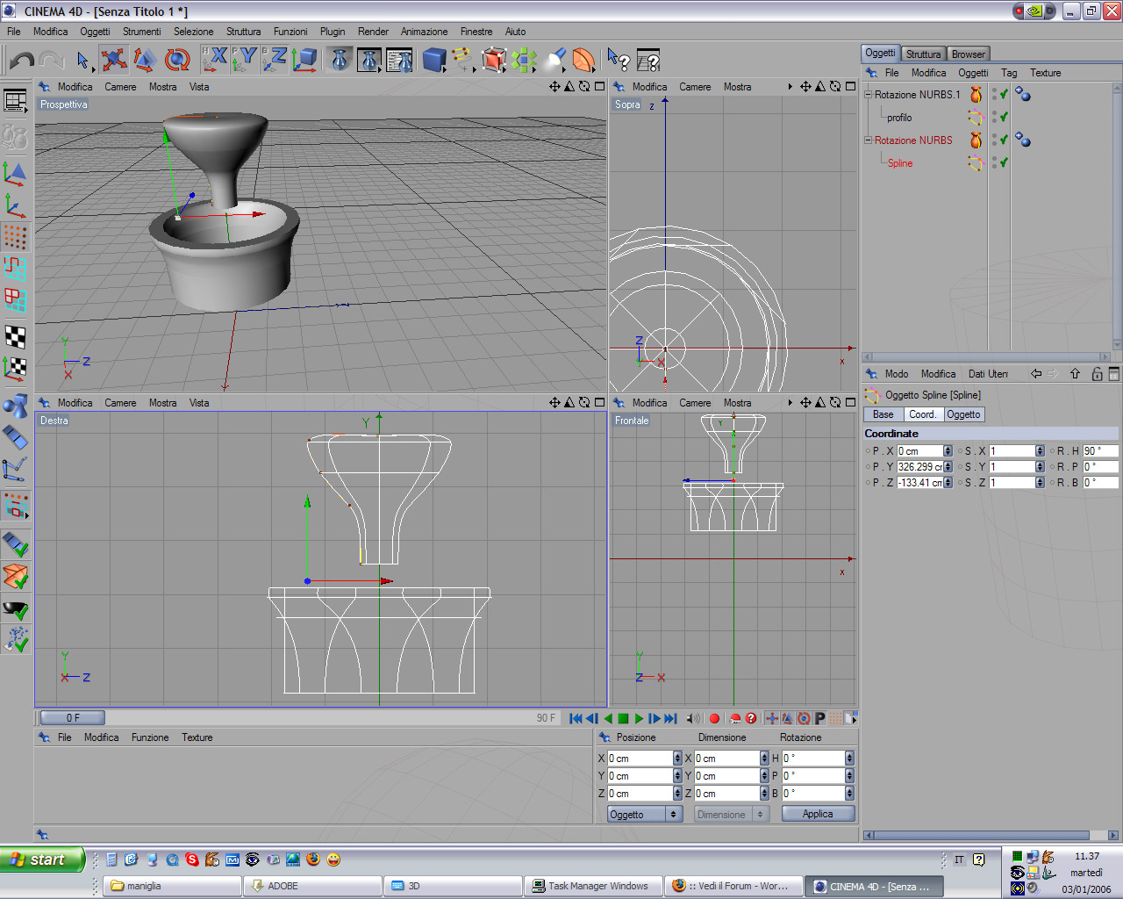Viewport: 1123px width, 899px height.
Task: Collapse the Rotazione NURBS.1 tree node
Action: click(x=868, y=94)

* * *

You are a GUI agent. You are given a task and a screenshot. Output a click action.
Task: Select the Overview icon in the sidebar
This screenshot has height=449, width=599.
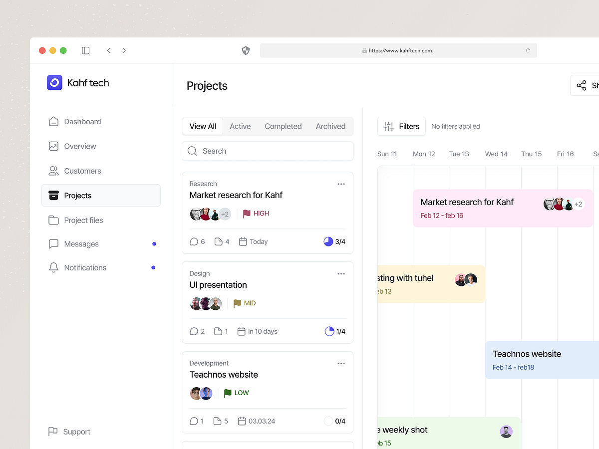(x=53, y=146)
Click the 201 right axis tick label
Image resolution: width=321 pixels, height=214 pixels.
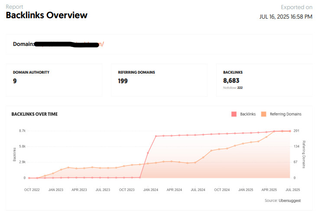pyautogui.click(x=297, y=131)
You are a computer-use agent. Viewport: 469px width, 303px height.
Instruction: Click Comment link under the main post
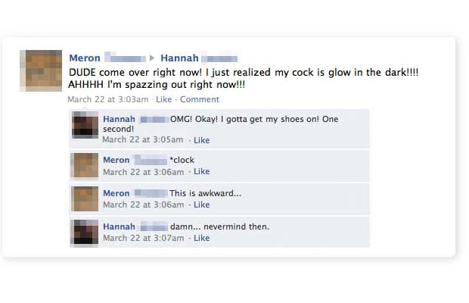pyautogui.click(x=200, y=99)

...

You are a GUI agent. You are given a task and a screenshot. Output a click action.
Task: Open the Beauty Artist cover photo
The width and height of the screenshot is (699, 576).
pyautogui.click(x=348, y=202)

> **WHAT THIS TASK INVOLVES**: Please return the material above only from the line that holds "Task: Select the Overview icon in the sidebar" through the line that holds "You are a computer-use", exactly as it stands, ends included and pictures omitted.

> **OUTPUT BELOW**:
Task: Select the Overview icon in the sidebar
This screenshot has height=449, width=599.
(x=53, y=146)
Click the 201 right axis tick label
Image resolution: width=321 pixels, height=214 pixels.
pyautogui.click(x=297, y=131)
You are a computer-use agent. Viewport: 469px width, 303px height.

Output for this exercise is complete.